Last week 7 of us from the Enlightenment! team visited  Lichfield.

We started our day at the Samuel Johnson Birthplace Museum, which is a fantastic museum in the house where Samuel Johnson lived.  The museum opened in 1901 and houses a great collection of personalia, manuscripts and art relating to Johnson and 18th century Lichfield.  In the attic there is a first edition copy of his most famous work, his dictionary which was published in 1755 after 9 years of research and revision.

Although Johnson spent most of his life living in Lichfield and London, he was no stranger to Derbyshire.  His father Michael Johnson was born in Cubley, Derbyshire and Samuel Johnson visited the County many times, even getting married at St Werburgh’s in Derby in 1735.  It is not known why he wed in Derby, but it may have been to escape disapproving family members– his wife Elisabeth was 20 years his senior and considerably wealthier than him and neither side of the family were thrilled with the match.
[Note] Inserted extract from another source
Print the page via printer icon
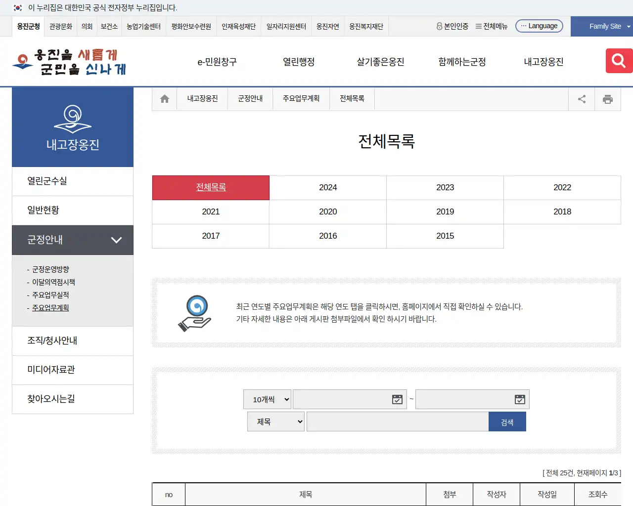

Joanne the Museum Officer  got out various Derbyshire related manuscripts for us to look at, including Johnson’s wedding certificate – front row, second from the left.
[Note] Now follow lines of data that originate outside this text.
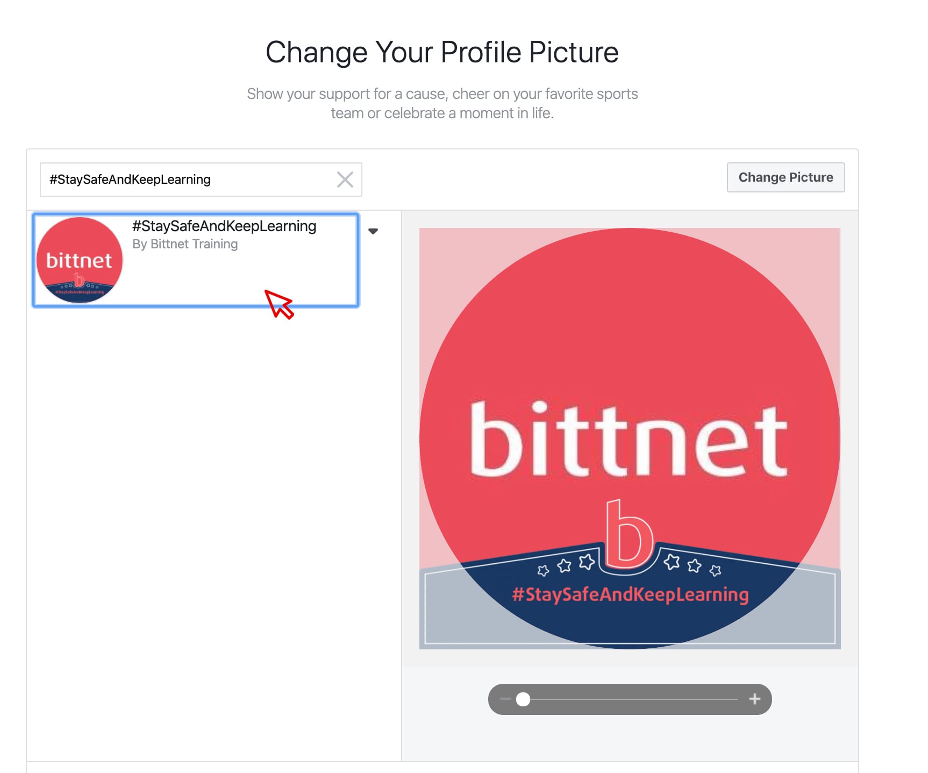Click the hashtag banner text in the preview
Image resolution: width=928 pixels, height=773 pixels.
(630, 595)
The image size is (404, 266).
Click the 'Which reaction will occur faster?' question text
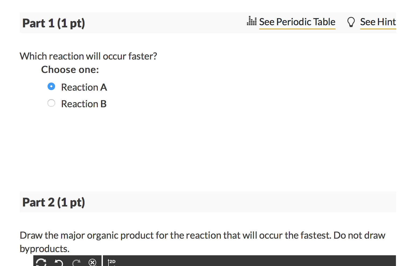88,56
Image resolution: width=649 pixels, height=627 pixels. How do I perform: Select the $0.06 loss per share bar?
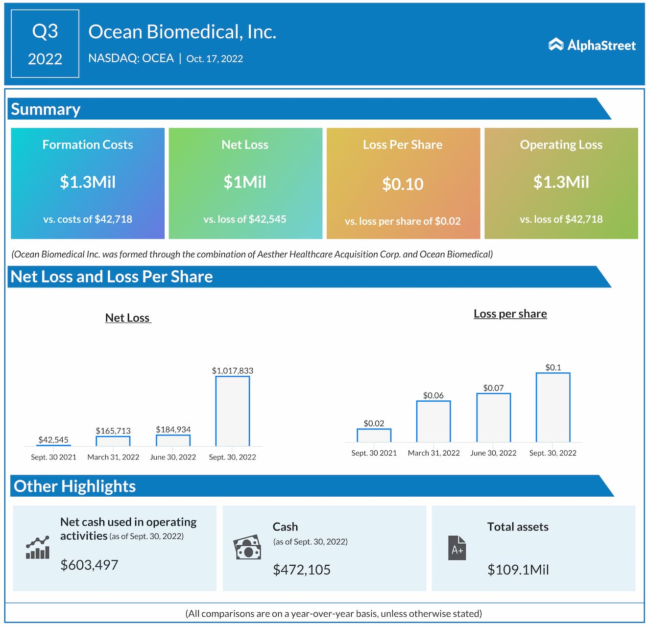433,421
Johnson visited Derbyshire many times with his friend and biographer James Boswell.  He was good friends with Dr John Taylor who lived at the Manor House in Ashbourne and Taylor’s table from the Manor House is on display at the Birthplace Museum.

On a bit of a tangent, but earlier this week I came across a fab watercolour allegedly featuring Samuel Johnson.  ‘Vauxhall Gardens’ painted in 1784 by Thomas Rowlandson depicts the fashionable gardens during a concert with people eating, drinking and gossiping.  The supper box below the orchestra on the left hand side apparently contains Dr Johnson, Boswell, his friend Mrs Thrale and the novelist and playwright Oliver Goldsmith.  (There seems to be some debate about the accuracy of this, not least because by 1784 Goldsworth was a decade dead).
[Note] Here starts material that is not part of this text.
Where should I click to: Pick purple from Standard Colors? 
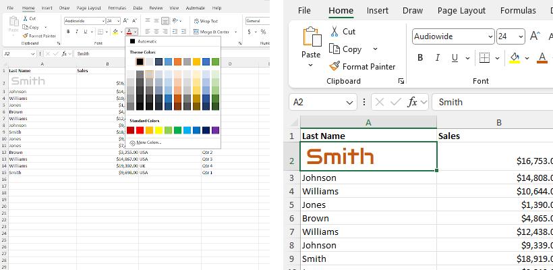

One of the women under the tree has been identified as Georgiana the Duchess of Devonshire – Rowlandson has been somewhat kinder in his depiction of her here than in the caricatures that he well known for.

Anyway back to Lichfield…. We had a lovely lunch at Chapters, the Cathedral Café and we managed a very quick look into the Cathedral itself. It is an amazing building which we didn’t have to time to do justice.  They had on display some of the Staffordshire Hoard plus there is a sculpture by Francis Chantrey, who was born in Norton which was then part of Derbyshire (Yes, I am shamelessly plugging yet another Derbyshire link).

In the afternoon we visited Erasmus Darwin’s House.  Erasmus  was a surgeon, poet and general Enlightenment thinker who amongst other things was the founder of Lichfield’s Botanical Society, Derby’s Philosophical Society and the Lunar Society.   The Erasmus Darwin house is an impressive Georgian town house with great views over to the Cathedral. The highlight of the visit for me was Erasmus’ Commonplace Book which was full of drawings of his inventions, scientific musings and medical records.

Among his many achievements E.D had a progressive stance on female education. He helped his two illegitimate daughters Susan and Mary set up a school for girls in Ashbounre in 1794.  Three years later he published Plan for the Conduct of Female Education, in Boarding Schools.

E. Darwin was a serious procreator and had 14 children and many grandchildren including Charles Darwin and  Francis Galton.

By 1782 Darwin had moved to Derby where he continued to practice medicine.  He died in 1802 and is buried at Breadsall Church.  Derby Museums and Art Gallery hold collections including his microscope and his portrait by Joseph Wright.